I am having trouble figuring out a decent way of randomly shuffling the elements in an std::vector and, after some operations, restoring the original order. I know that this should be a rather trivial algorithm, but I guess I'm too tired...

Since I am constrained to use a custom random number generator class, I guess I can't use std::random_shuffle, which doesn't help anyway, because I also need to preserve the original order. So, my approach was to create an std::map which serves as a mapping between the original positions and the random ones, like this:

std::map<unsigned int, unsigned int> getRandomPermutation (const unsigned int &numberOfElements)
{
    std::map<unsigned int, unsigned int> permutation;

    //populate the map
    for (unsigned int i = 0; i < numberOfElements; i++)
    {
        permutation[i] = i;
    }

    //randomize it
    for (unsigned int i = 0; i < numberOfElements; i++)
    {
        //generate a random number in the interval [0, numberOfElements)
        unsigned long randomValue = GetRandomInteger(numberOfElements - 1U);

        //broken swap implementation
        //permutation[i] = randomValue;
        //permutation[randomValue] = i;

        //use this instead:
        std::swap(permutation[i], permutation[randomValue]);
    }

    return permutation;
}

I am not sure that the above algorithm is a proper implementation for a random permutation, so any improvements are welcome.

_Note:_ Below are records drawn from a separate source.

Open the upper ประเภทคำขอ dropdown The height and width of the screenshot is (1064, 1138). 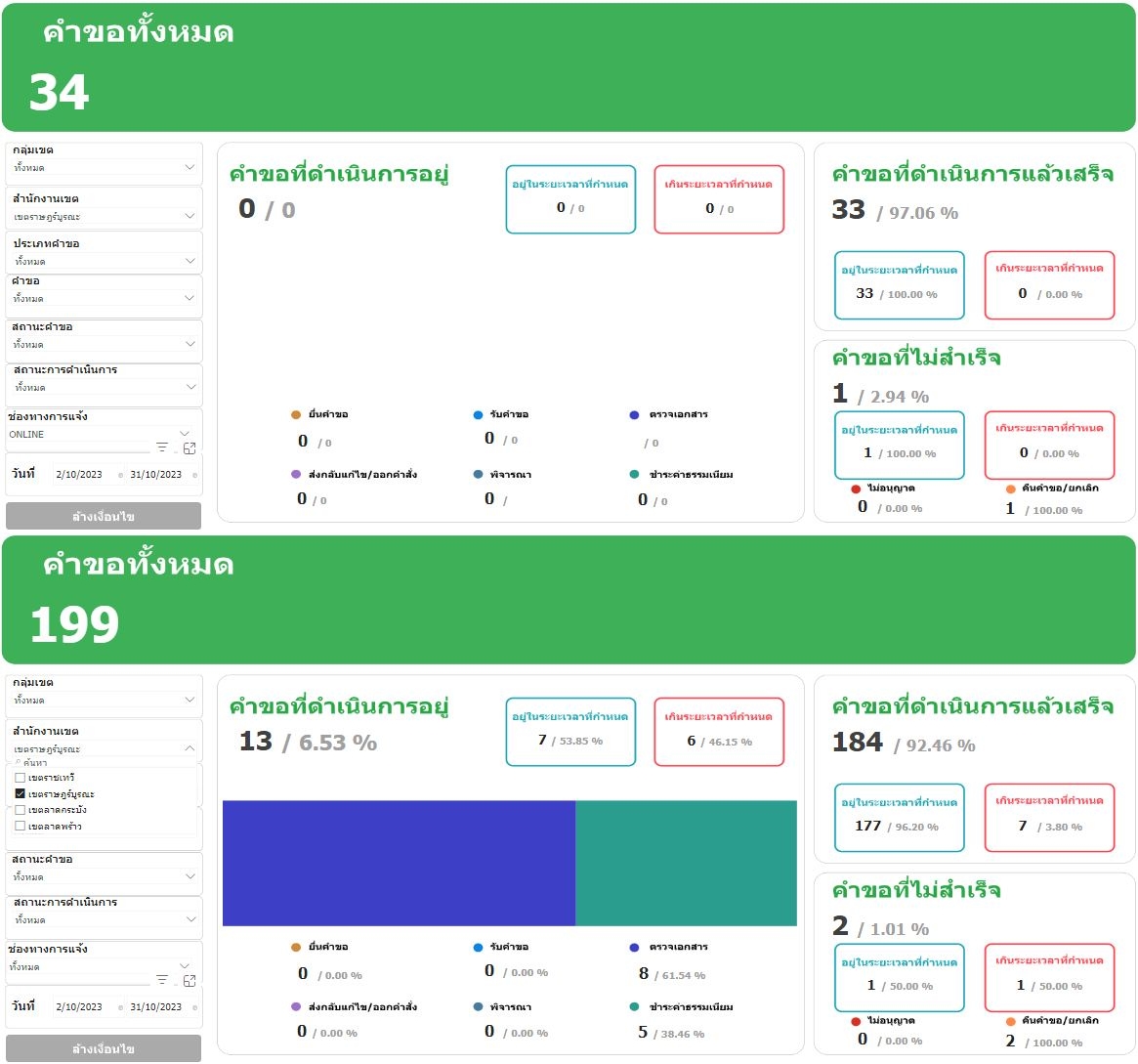[190, 261]
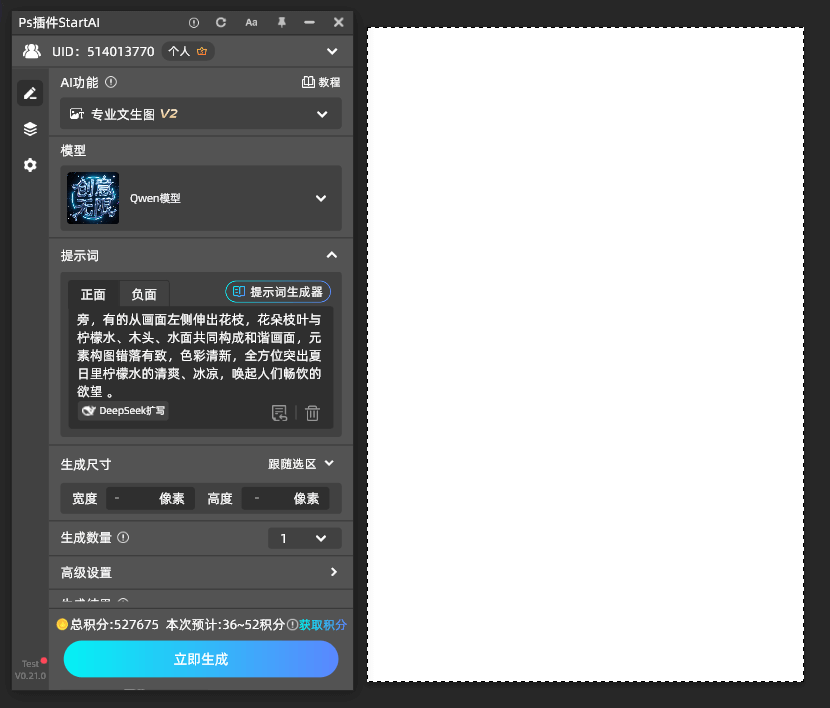The width and height of the screenshot is (830, 708).
Task: Click the 个人 membership crown badge
Action: pos(188,50)
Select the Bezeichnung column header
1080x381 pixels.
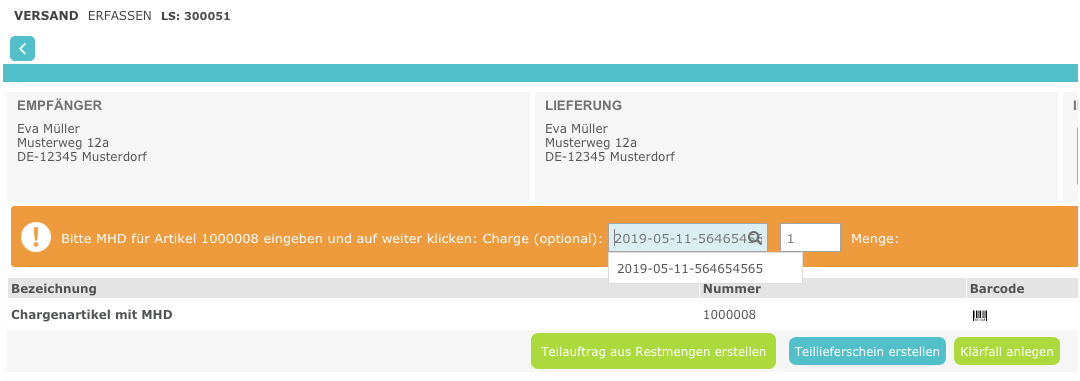[54, 288]
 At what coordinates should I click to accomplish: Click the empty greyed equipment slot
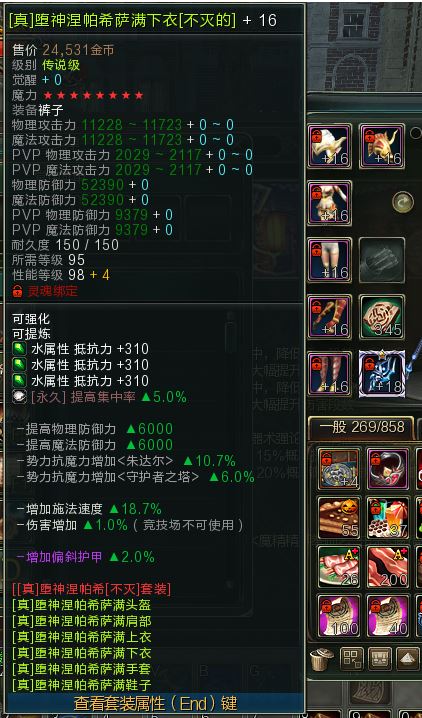coord(382,260)

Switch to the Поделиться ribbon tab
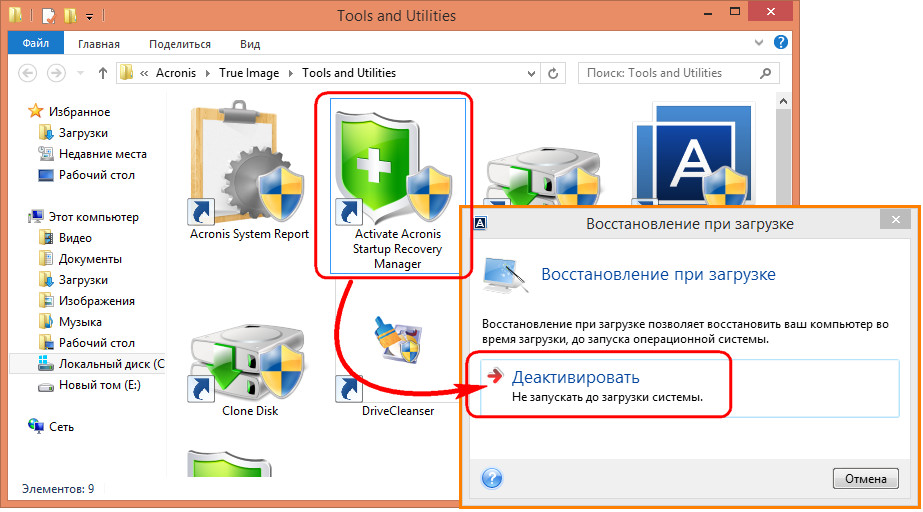pyautogui.click(x=180, y=44)
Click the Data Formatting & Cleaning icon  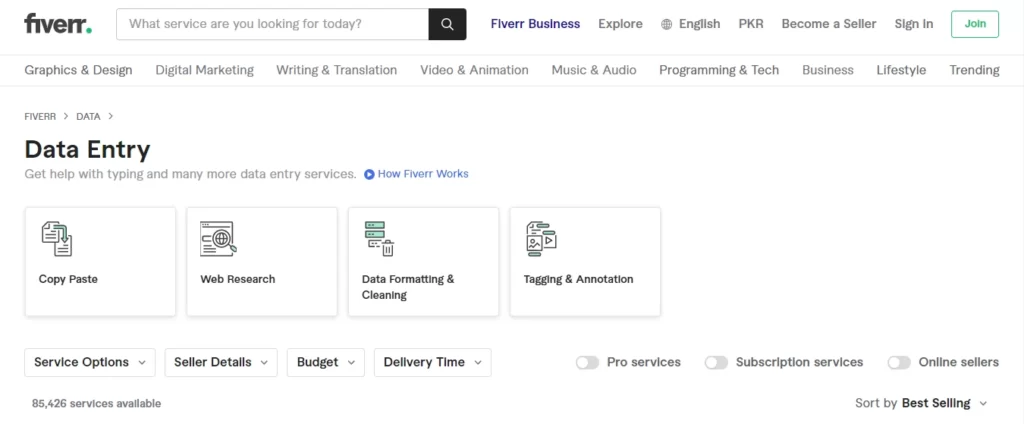click(379, 238)
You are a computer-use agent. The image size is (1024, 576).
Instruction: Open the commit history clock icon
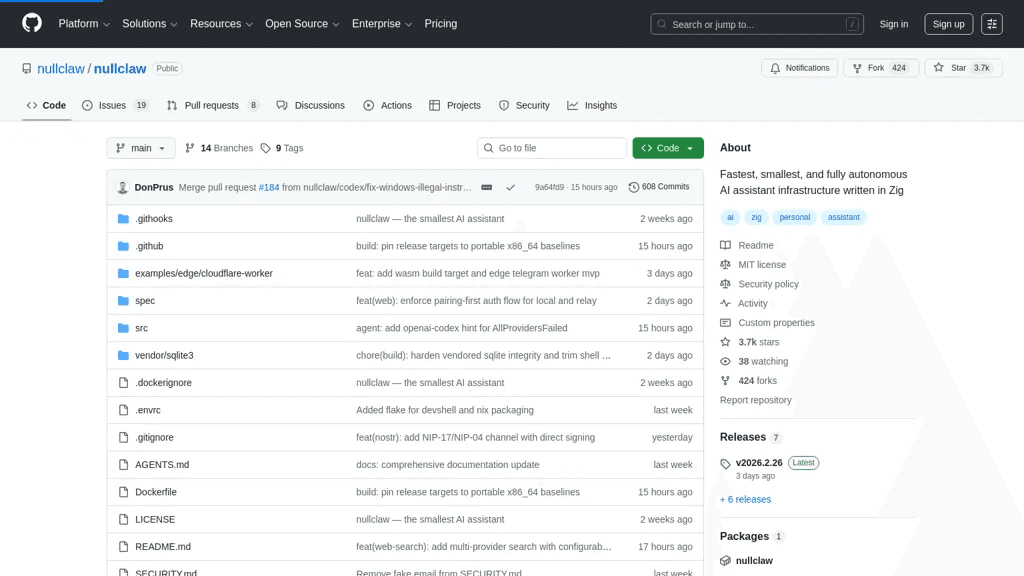(x=633, y=187)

Now, here is how I've managed to make use of this permutation map:

std::vector<BigInteger> doStuff (const std::vector<BigInteger> &input)
{
    /// Permute the values in a random order
    std::map<unsigned int, unsigned int> permutation = getRandomPermutation(static_cast<unsigned int>(input.size()));

    std::vector<BigInteger> temp;

    //permute values
    for (unsigned int i = 0; i < static_cast<unsigned int>(input.size()); ++i)
    {
        temp.push_back(input[permutation[i]]);
    }

    //do all sorts of stuff with temp

    /// Reverse the permutation
    std::vector<BigInteger> output;
    for (unsigned int i = 0; i < static_cast<unsigned int>(input.size()); ++i)
    {
        output.push_back(temp[permutation[i]]);
    }

    return output;
}

Something tells me that I should be able to use only one std::vector<BigInteger> for this algorithm, but, right now, I just can't figure out the optimal solution. Honestly, I don't really care about the data in input, so I could even make it non-const, overwrite it, and skip creating a copy of it, but the question is how to implement the algorithm?

If I do something like this, I end up shooting myself in the foot, right? :)

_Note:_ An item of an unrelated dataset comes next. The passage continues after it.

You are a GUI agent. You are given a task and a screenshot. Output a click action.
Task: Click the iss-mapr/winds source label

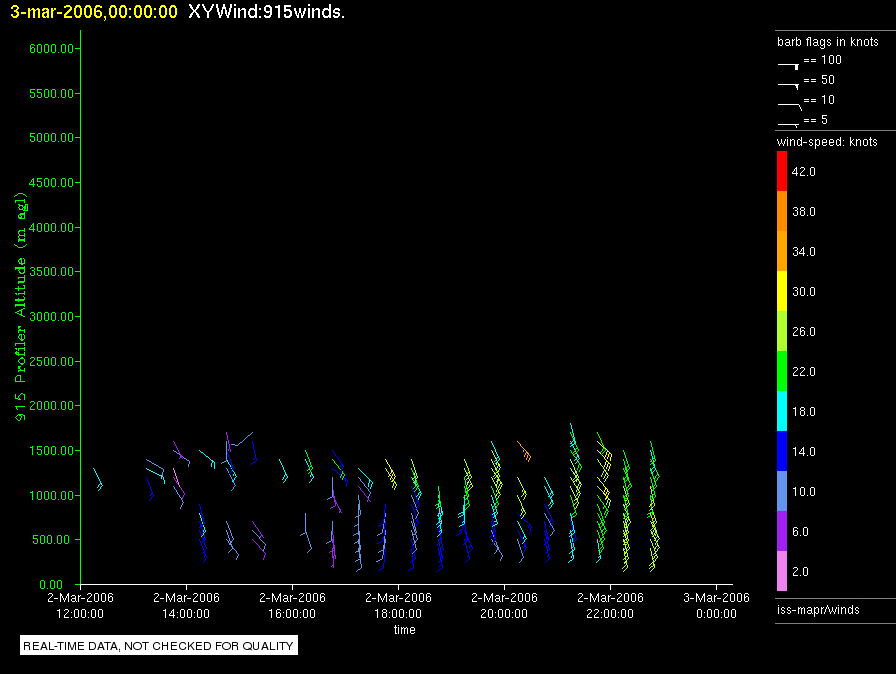[x=818, y=609]
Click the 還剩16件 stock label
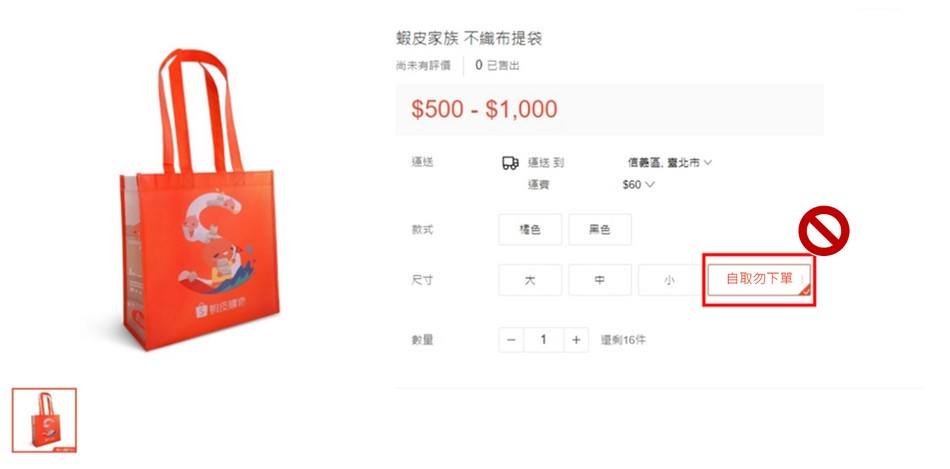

for (unsigned int i = 0; i < static_cast<unsigned int>(input.size()); ++i)
{
    BigInteger aux = input[i];
    input[i] = input[permutation[i]];
    input[permutation[i]] = aux;
}

EDIT: Following Steve's remark about using "Fisher-Yates" shuffle, I changed my getRandomPermutation function accordingly:

std::map<unsigned int, unsigned int> getRandomPermutation (const unsigned int &numberOfElements)
{
    std::map<unsigned int, unsigned int> permutation;

    //populate the map
    for (unsigned int i = 0; i < numberOfElements; i++)
    {
        permutation[i] = i;
    }

    //randomize it
    for (unsigned int i = numberOfElements - 1; i > 0; --i)
    {
        //generate a random number in the interval [0, numberOfElements)
        unsigned long randomValue = GetRandomInteger(i);

        std::swap(permutation[i], permutation[randomValue]);
    }

    return permutation;
}

4条回答
女痞
2楼-- · 2019-04-08 15:45

If you're looking for specific errors in your code:

permutation[i] = randomValue;
permutation[randomValue] = i;

is wrong. Observe that once you're finished, each value does not necessarily appear exactly once among the values of the map. So it's not a permutation, let alone a uniformly-distributed random one.

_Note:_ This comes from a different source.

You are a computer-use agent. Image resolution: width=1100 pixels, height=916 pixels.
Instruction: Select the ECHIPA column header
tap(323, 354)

The proper means to generate a random permutation is what Tony says, use std::random_shuffle on a vector that initially represents the identity permutation. Or if you want to know how a shuffle is properly performed, look up "Fisher-Yates". In general, any approach that makes N random selections uniformly from 0 .. N-1 is doomed to failure, because that means it has N^N possible ways it can run. But there are N! possible permutations of N items, and N^N is generally not divisible by N!. Hence it's impossible for each permutation to be the result of an equal number of random selections, i.e. the distribution is not uniform.

the question is how to implement the algorithm?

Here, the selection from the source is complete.